> _TASKS TO PERFORM_:
A – From the essay on querying agents, reproduce the passage starting with "This is what" and going on through "on that stage.".
B – Pick up the essay on querying agents after its final sentence and write the passage that comes next.

> _EXCERPT_:
- - -

I first discovered my writer’s muse in the shower. Seeking a humid, sheltered environment, it had been nesting in the drain. When it saw me, the muse didn’t shy away. In fact, it was friendly. “Write a novel,” it said. “I’ll help you.” So I did what any aspiring writer would do- I threw on a pair of sweats, ran to Petsmart, and bought 50 jerky strips and a chew toy. I needed that little critter to stick around. And it did, twittering all sorts of ideas into my ear as I wrote and wrote. The novel writing thing lasted for three years (or was it four?) But everything came to a screeching halt once I decided to find an agent.
Ah, querying agents… Let me start by saying that nothing prepares a writer better for this process than watching American Idol. See that skinny guy with the prominent adam’s apple? The guy who sounds like he should be doing anything but sing? Now look at his face. He has no idea how bad he is. Meanwhile the judges are having small seizures in their seats, eyes rolling back into their heads, hoping the noise will stop. “Do you have any other skills?” one judge asks, regaining his composure. The other judge is more blunt. “You were bad, man. Really bad.”
This is what the querying and publishing processes involve. Risk. The new writer must make a choice: whether to open her work to public criticism and rejection, or not. The singer on American Idol may have been tone deaf, frighteningly so, but he had courage. And as I begin the querying process, I more fully understand just how much courage he needed to get on that stage.
Deep down, the writer may believe her novel is the greatest story ever told, and maybe it is. I mean, it has to be, right? Her mother loved it. Her writing group loved it. And the dog… well, he howls whenever she reads the ending aloud. Clearly, he finds her writing to be deeply moving. He also howls whenever a fire truck drives by, or when the seven year-old plays the recorder. But we won’t focus on such coincidences.
I attended my first SCBWI writers’ conference in Oakland last October. There, a published author critiqued the beginning of my manuscript, giving it an enthusiastic thumbs up. “You’re ready to query,” she said to my dismay. Then she gave me a reassuring hug, like she knew what I was in for.
The initial part of querying is not so bad. Yes, writing a query letter feels arduous. But it’s cake next to writing the synopsis. Distilling 87,000 words and multiple subplots into a mere five-paragraph synopsis is quite the task. Like plucking nose hairs, it hurts. And you may need to cry a few tears to get it done.

- - -

Rows of pointing data
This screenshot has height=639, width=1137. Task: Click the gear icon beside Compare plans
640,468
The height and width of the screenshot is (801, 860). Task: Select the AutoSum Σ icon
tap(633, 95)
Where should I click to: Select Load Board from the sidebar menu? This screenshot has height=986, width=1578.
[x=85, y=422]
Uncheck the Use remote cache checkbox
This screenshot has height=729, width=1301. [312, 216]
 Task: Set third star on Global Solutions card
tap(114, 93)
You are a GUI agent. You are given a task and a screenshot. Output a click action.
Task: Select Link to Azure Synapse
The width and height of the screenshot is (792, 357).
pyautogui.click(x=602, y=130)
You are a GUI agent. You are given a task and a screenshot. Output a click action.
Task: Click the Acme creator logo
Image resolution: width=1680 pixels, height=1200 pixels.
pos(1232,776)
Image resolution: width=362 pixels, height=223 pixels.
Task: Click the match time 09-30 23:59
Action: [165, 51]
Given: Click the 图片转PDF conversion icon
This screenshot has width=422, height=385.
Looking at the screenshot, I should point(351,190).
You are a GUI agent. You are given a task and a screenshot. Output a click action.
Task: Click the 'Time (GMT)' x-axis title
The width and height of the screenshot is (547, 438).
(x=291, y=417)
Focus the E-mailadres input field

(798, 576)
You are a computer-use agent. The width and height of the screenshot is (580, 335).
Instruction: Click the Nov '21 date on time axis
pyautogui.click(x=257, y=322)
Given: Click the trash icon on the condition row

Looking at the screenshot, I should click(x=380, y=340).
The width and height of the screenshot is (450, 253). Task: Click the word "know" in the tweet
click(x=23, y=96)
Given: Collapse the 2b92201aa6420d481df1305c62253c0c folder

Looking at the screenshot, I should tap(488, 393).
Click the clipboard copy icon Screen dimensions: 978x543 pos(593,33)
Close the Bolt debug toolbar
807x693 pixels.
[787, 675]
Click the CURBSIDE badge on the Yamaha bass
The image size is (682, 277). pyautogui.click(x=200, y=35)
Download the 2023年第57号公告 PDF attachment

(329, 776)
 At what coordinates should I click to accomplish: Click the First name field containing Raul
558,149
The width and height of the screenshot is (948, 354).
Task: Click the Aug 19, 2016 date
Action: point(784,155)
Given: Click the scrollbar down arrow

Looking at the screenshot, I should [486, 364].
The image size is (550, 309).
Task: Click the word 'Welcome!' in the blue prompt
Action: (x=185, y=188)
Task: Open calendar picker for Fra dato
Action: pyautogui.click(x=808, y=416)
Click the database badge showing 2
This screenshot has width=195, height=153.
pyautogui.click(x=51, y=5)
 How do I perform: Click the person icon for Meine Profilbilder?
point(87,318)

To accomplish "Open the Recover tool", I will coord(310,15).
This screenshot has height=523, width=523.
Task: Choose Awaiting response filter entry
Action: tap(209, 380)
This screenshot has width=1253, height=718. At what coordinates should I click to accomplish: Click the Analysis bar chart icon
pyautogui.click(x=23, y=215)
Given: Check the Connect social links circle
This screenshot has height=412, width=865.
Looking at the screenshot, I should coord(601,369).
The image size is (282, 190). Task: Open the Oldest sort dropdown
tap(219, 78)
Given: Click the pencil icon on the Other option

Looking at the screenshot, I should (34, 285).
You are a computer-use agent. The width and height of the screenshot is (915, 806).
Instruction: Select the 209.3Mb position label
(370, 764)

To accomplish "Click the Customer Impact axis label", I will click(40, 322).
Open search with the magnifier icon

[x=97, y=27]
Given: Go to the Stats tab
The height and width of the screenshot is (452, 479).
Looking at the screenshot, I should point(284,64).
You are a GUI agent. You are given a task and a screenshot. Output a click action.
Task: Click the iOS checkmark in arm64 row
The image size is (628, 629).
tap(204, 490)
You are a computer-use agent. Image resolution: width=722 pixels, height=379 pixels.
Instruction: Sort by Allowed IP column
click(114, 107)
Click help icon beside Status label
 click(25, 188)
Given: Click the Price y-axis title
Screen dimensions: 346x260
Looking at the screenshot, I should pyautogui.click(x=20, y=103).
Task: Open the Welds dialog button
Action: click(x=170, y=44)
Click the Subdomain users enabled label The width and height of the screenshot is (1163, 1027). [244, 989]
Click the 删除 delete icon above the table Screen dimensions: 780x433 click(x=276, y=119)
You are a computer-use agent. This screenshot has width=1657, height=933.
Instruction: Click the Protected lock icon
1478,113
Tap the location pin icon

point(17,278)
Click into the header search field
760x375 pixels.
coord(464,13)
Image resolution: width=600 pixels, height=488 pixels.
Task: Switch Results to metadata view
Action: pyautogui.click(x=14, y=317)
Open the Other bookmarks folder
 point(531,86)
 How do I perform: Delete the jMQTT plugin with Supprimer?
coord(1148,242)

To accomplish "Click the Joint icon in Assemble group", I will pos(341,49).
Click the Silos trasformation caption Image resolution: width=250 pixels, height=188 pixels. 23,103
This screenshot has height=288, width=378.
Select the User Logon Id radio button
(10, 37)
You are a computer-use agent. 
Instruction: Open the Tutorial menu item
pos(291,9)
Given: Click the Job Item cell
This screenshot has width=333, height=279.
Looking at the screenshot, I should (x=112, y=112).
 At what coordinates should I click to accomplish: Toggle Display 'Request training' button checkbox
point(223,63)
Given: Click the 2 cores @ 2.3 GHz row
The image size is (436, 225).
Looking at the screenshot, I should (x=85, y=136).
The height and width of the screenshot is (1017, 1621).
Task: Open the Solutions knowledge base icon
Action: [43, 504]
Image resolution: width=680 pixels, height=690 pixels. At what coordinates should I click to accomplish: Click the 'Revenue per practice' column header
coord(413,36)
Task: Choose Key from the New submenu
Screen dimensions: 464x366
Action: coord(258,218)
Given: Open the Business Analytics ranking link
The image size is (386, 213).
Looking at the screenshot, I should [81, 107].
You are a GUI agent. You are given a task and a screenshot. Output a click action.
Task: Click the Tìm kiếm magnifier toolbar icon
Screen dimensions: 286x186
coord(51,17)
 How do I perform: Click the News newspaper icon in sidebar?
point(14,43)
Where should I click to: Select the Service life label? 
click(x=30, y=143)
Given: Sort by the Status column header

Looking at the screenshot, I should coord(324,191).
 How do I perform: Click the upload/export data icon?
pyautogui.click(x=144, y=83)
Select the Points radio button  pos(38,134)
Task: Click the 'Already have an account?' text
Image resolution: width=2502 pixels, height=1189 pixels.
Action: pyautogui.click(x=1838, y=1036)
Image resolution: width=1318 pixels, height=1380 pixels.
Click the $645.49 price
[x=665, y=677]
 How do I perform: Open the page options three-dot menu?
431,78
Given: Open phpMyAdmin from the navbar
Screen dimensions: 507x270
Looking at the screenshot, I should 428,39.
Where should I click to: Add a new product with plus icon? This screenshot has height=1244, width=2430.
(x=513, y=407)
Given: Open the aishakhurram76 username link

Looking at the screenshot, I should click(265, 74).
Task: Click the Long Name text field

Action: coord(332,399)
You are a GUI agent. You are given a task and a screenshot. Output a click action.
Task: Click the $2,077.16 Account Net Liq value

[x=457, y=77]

- - -

> _EXERCISE RESULTS_:
A –
This is what the querying and publishing processes involve. Risk. The new writer must make a choice: whether to open her work to public criticism and rejection, or not. The singer on American Idol may have been tone deaf, frighteningly so, but he had courage. And as I begin the querying process, I more fully understand just how much courage he needed to get on that stage.

B –
Sending out my first query letter left me feeling a little hopeful, a little frightened, and a lot like I was going to puke. I did everything I read I was supposed to do. I researched agents to find the right ones for my story, and started to follow some of them on Twitter. Now that’s a surreal experience in itself. Suddenly I’m reading a bunch of random facts about complete strangers I’ll likely never meet. One agent tweets regularly about her aardvark obsession, while three other people tweet about their favorite TV shows. But I have learned some important things from Twitter, like how many lattes a caffeine-addicted literary agent can consume in a day. (Four. After that, things get dicey.)
What do aardvarks and lattes have to do with writing and publishing? I have no idea.
It’s time to switch gears. I need to write something for my blog, but my mind is blank. Actually, it’s not completely blank. It’s filled with aardvarks drinking lattes. Then I remember my muse, my secret weapon. It’s never let me down before, and boy, do I need it now. So I start searching for it in all its old hiding places. But the dishwasher soap dispenser is empty. So is the Laundry hamper. Hmm… Something darts across the living room. It’s my muse. The phone rings, but I can’t answer. I’m busy hiding behind the couch holding a shoebox, waiting to catch the wily varmint.
My computer dings with the arrival of a new email so I put the box down and the muse runs to the other side of the room. I click open the email. It’s a rejection letter from Agent X, the aardvark lover. I sit down and stare at the screen. My muse tinkles on the rug and hides. Then with a boom something crashes beside me. It’s my ego, which has just fallen to pieces. Damn it. I go into the garage and grab a roll of duct tape.
They say you need to develop thick skin for this business. My skin is thin. That’s why I cry while watching dumb TV shows and why I had to hide in the bathroom late at night to finish reading THE TIME TRAVELLER’S WIFE, so my sobs wouldn’t wake the whole house.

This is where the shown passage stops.